··· Text segment ···
Collect logs and metrics for the Amazon OpenSearch app​

This section has instructions for collecting logs and metrics for the Amazon OPenSearch Service app.

Collect CloudWatch Logs​

To enable Amazon OpenSearch CloudWatch Logs, follow the steps mentioned in AWS Documentation

note

Ensure that when configuring CloudWatch Logs, the log group name follows the pattern /aws/OpenSearchService/domains/DOMAIN_NAME/LOG_TYPE.

Sumo Logic supports several methods for collecting logs from Amazon CloudWatch. You can choose either of them to collect logs:

  • AWS Kinesis Firehose for Logs. Configure an AWS Kinesis Firehose for Logs (Recommended); or

  • Lambda Log Forwarder. Configure a collection of Amazon CloudWatch Logs using our AWS Lambda function using a Sumo Logic provided CloudFormation template, as described in Amazon CloudWatch Logs or configure collection without using CloudFormation, see Collect Amazon CloudWatch Logs using a Lambda Function.

  • While configuring the CloudWatch log source, following fields can be added in the source:

    • Add an account field and assign it a value which is a friendly name/alias to your AWS account from which you are collecting logs. Logs can be queried via the account field.
    • Add a region field and assign it the value of the respective AWS region where the OpenSearch domain exists.
    • Add an accountId field and assign it the value of the respective AWS account id which is being used.
    Fields

Collect CloudTrail Logs​

  1. Add an AWS CloudTrail Source to your Hosted Collector.
    • Name. Enter a name to display for the new Source.
    • Description. Enter an optional description.
    • S3 Region. Select the Amazon Region for your CloudTrail S3 bucket.
    • Bucket Name. Enter the exact name of your CloudTrail S3 bucket.
    • Path Expression. Enter the string that matches the S3 objects you'd like to collect. You can use a wildcard (*) in this string. (DO NOT use a leading forward slash. See Amazon Path Expressions). The S3 bucket name is not part of the path. Don’t include the bucket name when you are setting the Path Expression.
    • Source Category. Enter a source category. For example, enter aws/observability/CloudTrail/logs.
    • Fields. Add an account field and assign it a value that is a friendly name/alias to your AWS account from which you are collecting logs. Logs can be queried using the account field.
··· Data extract ···
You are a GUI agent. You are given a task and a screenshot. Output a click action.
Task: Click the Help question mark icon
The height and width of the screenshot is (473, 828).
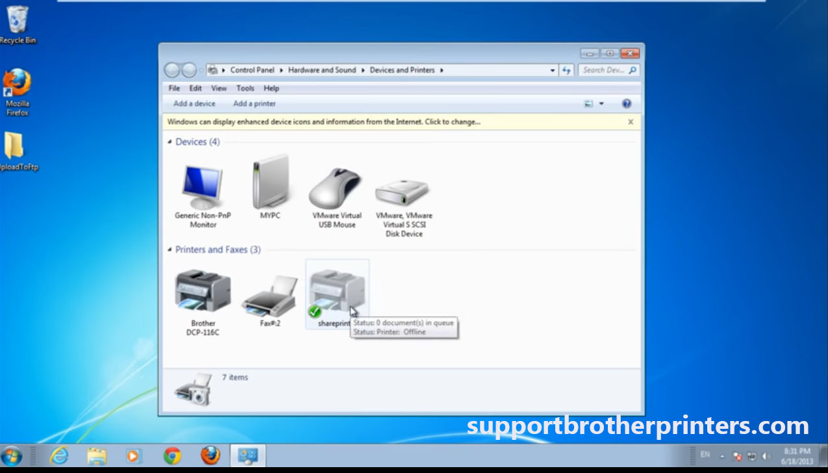(625, 103)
···
Could you quote the OpenSearch log collection text between "1. Add an AWS" and "for your CloudTrail S3 bucket.", inclusive?

1. Add an AWS CloudTrail Source to your Hosted Collector.
    • Name. Enter a name to display for the new Source.
    • Description. Enter an optional description.
    • S3 Region. Select the Amazon Region for your CloudTrail S3 bucket.